Ya en el valle, se siente la nostalgia de la majestad de la sierra, no alterada por el tiempo aunque sí por la pecadora mano del hombre, que llenó esas grandiosas alturas de parques eólicos. Mi amigo Manuel Otero Menéndez, en su muy útil guía del camino primitivo, editada por los Amigos del Camino de Santiago Astur Galaico del Interior de Tineo, lo lamenta también: «Dicen que (son) muy necesarios, pero a mí me parece que han dado una «fatal bofetada» al paisaje». Y «fatal bofetada» lo escribe con mayúsculas.

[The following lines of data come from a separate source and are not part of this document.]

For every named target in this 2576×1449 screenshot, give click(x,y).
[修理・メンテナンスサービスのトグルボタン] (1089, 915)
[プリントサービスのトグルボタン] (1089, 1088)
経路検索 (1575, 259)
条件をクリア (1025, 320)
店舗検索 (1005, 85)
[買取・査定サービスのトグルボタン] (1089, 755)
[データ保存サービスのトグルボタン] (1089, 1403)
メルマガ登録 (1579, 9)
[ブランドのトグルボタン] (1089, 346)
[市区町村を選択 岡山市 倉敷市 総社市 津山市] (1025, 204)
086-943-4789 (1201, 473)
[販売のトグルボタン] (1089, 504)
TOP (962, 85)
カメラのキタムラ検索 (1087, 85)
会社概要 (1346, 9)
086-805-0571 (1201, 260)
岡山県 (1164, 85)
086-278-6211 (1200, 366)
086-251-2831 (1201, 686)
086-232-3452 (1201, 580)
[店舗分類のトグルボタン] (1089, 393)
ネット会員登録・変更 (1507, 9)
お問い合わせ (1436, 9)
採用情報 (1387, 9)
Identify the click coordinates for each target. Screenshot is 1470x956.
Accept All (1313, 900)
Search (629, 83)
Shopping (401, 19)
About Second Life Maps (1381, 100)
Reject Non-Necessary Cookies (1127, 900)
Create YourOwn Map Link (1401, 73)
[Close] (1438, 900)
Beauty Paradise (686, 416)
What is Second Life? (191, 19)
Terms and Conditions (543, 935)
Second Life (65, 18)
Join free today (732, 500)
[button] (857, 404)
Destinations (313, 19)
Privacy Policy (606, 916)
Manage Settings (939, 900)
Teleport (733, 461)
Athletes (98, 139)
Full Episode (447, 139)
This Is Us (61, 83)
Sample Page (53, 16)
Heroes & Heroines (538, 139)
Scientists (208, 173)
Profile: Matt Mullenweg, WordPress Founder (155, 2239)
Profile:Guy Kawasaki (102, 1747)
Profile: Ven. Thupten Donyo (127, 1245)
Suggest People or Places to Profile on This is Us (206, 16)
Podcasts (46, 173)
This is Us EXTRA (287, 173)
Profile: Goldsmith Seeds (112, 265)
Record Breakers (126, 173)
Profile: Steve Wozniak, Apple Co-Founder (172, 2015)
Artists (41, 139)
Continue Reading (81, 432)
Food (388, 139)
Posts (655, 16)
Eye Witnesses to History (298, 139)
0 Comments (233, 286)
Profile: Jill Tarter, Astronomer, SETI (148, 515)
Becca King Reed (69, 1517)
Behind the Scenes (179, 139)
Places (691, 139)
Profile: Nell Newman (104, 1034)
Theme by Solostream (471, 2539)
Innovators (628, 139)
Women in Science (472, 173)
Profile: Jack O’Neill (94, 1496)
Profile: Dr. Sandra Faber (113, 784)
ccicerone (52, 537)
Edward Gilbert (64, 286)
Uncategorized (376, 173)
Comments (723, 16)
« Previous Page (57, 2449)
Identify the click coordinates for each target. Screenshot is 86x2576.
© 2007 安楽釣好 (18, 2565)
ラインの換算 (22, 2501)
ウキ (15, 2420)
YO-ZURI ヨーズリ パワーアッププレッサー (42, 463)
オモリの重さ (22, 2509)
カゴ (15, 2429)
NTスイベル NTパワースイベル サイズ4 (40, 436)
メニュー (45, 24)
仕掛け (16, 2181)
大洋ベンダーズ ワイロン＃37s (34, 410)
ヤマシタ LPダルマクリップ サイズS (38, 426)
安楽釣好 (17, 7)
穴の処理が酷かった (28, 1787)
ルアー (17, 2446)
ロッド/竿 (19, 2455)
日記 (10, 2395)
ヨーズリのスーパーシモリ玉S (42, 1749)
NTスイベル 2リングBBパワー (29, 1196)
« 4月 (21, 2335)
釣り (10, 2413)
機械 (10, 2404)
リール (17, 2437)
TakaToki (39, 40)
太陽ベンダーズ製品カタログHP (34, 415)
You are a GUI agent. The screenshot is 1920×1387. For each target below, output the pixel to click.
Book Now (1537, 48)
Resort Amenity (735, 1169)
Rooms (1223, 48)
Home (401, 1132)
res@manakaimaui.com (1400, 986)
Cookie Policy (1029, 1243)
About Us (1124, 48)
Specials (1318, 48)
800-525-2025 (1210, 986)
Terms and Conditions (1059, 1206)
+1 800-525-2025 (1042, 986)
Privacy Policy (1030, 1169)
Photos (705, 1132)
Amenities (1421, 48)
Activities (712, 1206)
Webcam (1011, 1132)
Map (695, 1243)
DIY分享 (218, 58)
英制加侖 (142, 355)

En Berducedo podemos desviarnos al valle del Valledor o Valle del Oro, hasta San Martín del Valledor, donde se mantiene en pie una torre del siglo XVI. San Martín es el topónimo que más se repite en Asturias: se encuentra en todas partes, en las montañas, en los valles del interior, en las costas: como si por aquí hubiera pasado el antiguo legionario romano y posterior obispo de Tours una noche de nevada, dividiendo su capa con la espada para tapar a peregrinos desvalidos. Una capa que, como la calderilla del Judío Errante, no se agota nunca, pues siempre estaría dividida en dos mitades. Pero nos apartaríamos del camino.

Las cunetas se llenan de árboles y el camino de curvas. En una curva, entre los troncos de los árboles, vemos un recodo muy pequeño y muy abajo del río Navia, negro y lento. Todavía se ha de descender un trecho hasta divisar el embalse, con sus construcciones de hormigón, casas como cuarteles abandonados, silos inmensos y castilletes en ruinas colgando del monte. Parece una población extraña, de otra época y otro lugar, fuera de contexto. Cruzamos el río que se embalsa y ensancha y ascendemos para luego descender hasta Grandas de Salime.

En la primera casa de Grandas ha vuelto a abrir Pepe el Ferreiro su ferrería. Allí está, con su barba y su boina, sosegado y en cierto modo contento, pues vuelve a su antigua profesión. No perdió la maestría en el oficio y se arregló la dentadura. Forja un clavo para regalárselo a mi mujer («trae buena suerte») y habla de las cosas del mundo con tranquilidad y elegante escepticismo. Pepe ya es un clásico: está por encima de las cosas pequeñas. Lo suyo es el fuego y el hierro. Es un Hefesto rústico, aunque en este mundo de ahora no hay Olimpo, sino políticos golfos (como él les llamó a la cara, y pagó por ello).

De los balcones de las casas cuelga su fotografía y su saludo que se ha convertido en consigna: «Haxa salud». Y según se enfoca hacia el centro de la población, una gran pancarta: «El Museo es Pepe el Ferreiro». Las calles están regadas de octavillas contra el Alcalde: «Si el odio fuera dinero, Revilla sería banquero». Otros versos son peores.

Antes en Grandas se comía bien en la Fonda Nueva y la Arreigada: permanece abierta la última. El Café de Jaime es un gran café, digno de una capital, y Jaime un hombre amable, servicial y eficiente. La iglesia de San Salvador, ocupando el centro de la villa, es magnífica. La rodea un pórtico de arquería en el que se encuentran dos sepulcros empotrados; lástima que el lugar se aproveche para hacer aguas menores. La torre, la portada románica, las puertas de roble con herrajes merecen más cuidado y respeto.